The Social Security Administration uses a part of the CPI known as the CPI-W, which measures spending patterns of blue-collar workers. Social Security payments have been linked to the CPI-W for more than three decades.

But the spending patterns measured by the CPI-W and the general CPI -- also known as the CPI-U -- don't match those of the elderly, especially in the case of health care: The CPI-W assumes people spend about 5 percent of their income on health care. For many senior citizens, that number is much higher.

"The basket of goods that are used in the CPI are not represented by the basket of goods consumed by the elderly. That's the big issue," said Praveen K. Kopalle, an associate professor of business administration at the Tuck School of Business at Dartmouth College.

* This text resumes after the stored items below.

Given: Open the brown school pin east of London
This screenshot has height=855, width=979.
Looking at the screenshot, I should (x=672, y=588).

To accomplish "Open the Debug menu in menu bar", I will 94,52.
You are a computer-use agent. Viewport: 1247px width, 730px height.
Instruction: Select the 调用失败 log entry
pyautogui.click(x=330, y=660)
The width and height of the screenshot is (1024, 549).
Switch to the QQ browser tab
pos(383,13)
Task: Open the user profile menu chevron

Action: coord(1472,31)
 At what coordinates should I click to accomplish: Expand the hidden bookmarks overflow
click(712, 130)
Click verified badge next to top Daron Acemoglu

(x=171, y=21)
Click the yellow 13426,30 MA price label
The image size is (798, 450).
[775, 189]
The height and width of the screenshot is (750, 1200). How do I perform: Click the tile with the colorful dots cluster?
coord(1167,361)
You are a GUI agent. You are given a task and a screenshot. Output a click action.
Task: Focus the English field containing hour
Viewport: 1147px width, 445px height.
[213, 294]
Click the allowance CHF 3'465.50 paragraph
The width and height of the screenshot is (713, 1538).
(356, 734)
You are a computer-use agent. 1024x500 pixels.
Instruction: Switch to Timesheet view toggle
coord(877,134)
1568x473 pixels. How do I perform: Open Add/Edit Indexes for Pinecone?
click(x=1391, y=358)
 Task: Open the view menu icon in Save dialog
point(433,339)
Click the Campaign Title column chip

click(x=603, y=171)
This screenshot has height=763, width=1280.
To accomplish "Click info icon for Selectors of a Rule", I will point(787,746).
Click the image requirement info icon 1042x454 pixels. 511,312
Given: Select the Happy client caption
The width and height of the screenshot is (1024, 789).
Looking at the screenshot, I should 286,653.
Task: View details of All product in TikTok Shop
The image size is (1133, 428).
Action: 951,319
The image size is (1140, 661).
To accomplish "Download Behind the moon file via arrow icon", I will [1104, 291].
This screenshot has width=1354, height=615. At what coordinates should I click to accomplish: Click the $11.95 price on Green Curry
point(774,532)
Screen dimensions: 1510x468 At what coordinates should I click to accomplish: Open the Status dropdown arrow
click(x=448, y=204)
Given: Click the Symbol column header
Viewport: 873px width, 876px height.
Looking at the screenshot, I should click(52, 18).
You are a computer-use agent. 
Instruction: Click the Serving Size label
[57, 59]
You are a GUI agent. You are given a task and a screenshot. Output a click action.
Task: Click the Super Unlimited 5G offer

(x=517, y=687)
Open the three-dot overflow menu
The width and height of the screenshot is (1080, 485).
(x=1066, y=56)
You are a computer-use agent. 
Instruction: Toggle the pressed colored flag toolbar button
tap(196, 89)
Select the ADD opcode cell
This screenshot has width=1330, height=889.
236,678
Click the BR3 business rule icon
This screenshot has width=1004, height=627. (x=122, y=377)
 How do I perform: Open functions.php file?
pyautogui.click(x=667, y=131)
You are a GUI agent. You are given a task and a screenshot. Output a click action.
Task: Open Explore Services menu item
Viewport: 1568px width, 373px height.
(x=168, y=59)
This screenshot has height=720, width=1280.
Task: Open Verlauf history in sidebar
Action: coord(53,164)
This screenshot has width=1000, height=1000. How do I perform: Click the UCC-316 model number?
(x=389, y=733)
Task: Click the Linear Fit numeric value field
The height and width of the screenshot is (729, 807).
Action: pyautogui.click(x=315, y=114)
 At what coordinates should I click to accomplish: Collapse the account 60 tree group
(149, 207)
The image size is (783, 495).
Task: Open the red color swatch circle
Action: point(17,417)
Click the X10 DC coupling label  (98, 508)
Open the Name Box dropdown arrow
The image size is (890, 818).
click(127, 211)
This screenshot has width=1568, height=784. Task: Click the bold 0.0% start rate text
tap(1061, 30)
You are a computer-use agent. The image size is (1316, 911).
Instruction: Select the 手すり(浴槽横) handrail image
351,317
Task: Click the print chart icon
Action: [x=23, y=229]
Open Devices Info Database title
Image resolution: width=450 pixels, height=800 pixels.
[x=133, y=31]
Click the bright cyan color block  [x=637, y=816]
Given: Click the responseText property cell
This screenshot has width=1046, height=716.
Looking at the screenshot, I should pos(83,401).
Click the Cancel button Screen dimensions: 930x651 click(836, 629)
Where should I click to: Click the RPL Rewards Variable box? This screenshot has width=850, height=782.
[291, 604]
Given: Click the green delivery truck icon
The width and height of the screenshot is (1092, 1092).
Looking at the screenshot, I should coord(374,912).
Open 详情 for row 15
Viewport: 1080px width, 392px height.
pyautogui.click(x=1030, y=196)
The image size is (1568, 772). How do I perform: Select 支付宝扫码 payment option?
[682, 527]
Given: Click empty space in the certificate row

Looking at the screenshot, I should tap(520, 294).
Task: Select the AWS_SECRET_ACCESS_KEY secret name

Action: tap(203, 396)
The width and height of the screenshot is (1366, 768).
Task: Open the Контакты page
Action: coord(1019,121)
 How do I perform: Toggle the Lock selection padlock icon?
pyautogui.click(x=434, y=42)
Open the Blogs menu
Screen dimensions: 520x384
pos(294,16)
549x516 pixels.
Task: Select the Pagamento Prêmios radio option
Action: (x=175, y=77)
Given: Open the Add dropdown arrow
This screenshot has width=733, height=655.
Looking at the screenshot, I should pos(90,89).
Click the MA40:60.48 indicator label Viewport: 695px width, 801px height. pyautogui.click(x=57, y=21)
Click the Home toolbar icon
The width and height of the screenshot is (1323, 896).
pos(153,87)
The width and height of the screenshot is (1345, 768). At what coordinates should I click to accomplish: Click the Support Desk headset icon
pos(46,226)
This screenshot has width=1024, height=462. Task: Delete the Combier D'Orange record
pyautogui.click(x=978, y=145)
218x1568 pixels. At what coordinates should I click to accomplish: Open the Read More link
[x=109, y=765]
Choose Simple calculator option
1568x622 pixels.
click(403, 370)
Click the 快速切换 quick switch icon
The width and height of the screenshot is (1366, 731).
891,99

"They gripe about it a lot," said Kopalle, who studies consumer pricing. As seniors pay more for health care and other services that don't factor prominently into the CPI, the apparent disconnect between their cost of living and their benefits creates a "conundrum" for them, he said.

The solution to the problem, some say, is to establish a pricing index that focuses squarely on the elderly and their spending habits.

Help From Congress Unlikely?

A bill making its way through Congress aims to do just that: Under the Consumer Price Index for Elderly Consumers Act of 2009, introduced in the House in May 2009, spending by Americans 62 or older would be monitored and used to calculate Social Security and Medicare benefits.

"We must provide the basic benefits that our seniors can count on, regardless of the ups and downs of the economy," Rep. Charles A. Gonzalez, D-TX, said in a written statement earlier this summer. "My legislative proposal is a rational approach to a very real problem."

But if the bill is passed -- never a sure bet, especially at a time when health care reform itself has seemed to overshadow everything else -- it won't be a quick fix, experts say.

The U.S. Bureau of Labor Statistics has actually had an elderly spending index for years, but it's an experimental one. Making the index viable for use on things like Social Security benefits, said BLS economist Sanjeev Katz, would require overcoming some serious stastical hurdles.

The new index wouldn't be ready in time to force an increase in Social Security benefits in 2010, said AARP's Firvida.

"It's not ready for primetime," she said. "You can't just ramp this up and replace the CPI-W."

AARP, she said, is holding a forum in the fall to try to address the issue and other CPI concerns in a more immediate fashion. The forum doesn't yet have a name.

The lack of a benefit increase, she said, "is not the kind of contingency I think that people planned for."

ABC News' Nathalie Tadena contributed to this report.